=== Collected data entries ===
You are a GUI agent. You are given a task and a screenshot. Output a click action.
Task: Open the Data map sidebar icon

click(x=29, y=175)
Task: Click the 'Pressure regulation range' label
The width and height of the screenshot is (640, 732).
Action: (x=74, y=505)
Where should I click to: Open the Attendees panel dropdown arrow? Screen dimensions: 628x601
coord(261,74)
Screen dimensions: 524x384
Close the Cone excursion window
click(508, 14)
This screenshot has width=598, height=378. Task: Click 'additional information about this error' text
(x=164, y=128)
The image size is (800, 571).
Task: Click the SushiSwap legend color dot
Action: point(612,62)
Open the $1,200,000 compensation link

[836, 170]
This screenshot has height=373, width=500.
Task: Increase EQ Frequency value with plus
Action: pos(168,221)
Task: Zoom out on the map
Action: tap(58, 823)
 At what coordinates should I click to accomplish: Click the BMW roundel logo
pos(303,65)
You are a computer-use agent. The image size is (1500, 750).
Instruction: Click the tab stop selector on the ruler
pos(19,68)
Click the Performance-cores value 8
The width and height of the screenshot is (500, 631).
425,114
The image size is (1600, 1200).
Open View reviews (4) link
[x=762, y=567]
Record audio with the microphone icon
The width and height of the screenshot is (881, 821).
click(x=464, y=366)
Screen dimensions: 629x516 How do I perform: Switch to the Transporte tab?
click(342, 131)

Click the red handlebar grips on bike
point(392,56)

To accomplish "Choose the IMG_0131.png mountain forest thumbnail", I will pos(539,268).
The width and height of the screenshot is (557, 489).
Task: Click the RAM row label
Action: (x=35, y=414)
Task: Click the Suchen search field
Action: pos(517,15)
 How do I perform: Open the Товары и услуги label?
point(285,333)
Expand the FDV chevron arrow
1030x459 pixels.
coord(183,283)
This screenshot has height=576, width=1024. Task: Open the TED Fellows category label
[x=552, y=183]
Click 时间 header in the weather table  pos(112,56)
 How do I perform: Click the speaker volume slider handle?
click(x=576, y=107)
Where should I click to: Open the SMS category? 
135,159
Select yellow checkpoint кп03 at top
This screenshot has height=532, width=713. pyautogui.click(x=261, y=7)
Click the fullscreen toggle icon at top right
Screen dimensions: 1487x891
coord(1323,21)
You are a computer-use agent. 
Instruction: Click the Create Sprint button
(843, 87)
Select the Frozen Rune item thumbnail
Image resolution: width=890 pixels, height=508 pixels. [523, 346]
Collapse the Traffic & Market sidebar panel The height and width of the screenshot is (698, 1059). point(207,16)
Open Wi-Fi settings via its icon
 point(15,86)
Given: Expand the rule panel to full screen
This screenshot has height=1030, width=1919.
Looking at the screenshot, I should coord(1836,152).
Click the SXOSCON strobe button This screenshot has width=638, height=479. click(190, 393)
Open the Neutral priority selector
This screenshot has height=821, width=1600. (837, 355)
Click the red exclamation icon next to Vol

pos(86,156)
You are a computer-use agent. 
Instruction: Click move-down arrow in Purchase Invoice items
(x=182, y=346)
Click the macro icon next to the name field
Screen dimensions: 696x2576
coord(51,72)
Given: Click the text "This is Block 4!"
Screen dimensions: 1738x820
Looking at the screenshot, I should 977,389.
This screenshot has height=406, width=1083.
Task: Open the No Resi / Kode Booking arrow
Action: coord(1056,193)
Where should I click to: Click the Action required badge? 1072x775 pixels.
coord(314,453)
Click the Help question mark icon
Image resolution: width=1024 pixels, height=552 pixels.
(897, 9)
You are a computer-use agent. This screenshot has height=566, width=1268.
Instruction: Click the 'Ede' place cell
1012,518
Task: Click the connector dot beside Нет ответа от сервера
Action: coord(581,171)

=== EXERCISE REQUIREMENTS ===
Report how many lines of the data above hold the string "computer". Nothing else belongs in the answer.

=== ANSWER FOR THE TASK ===
4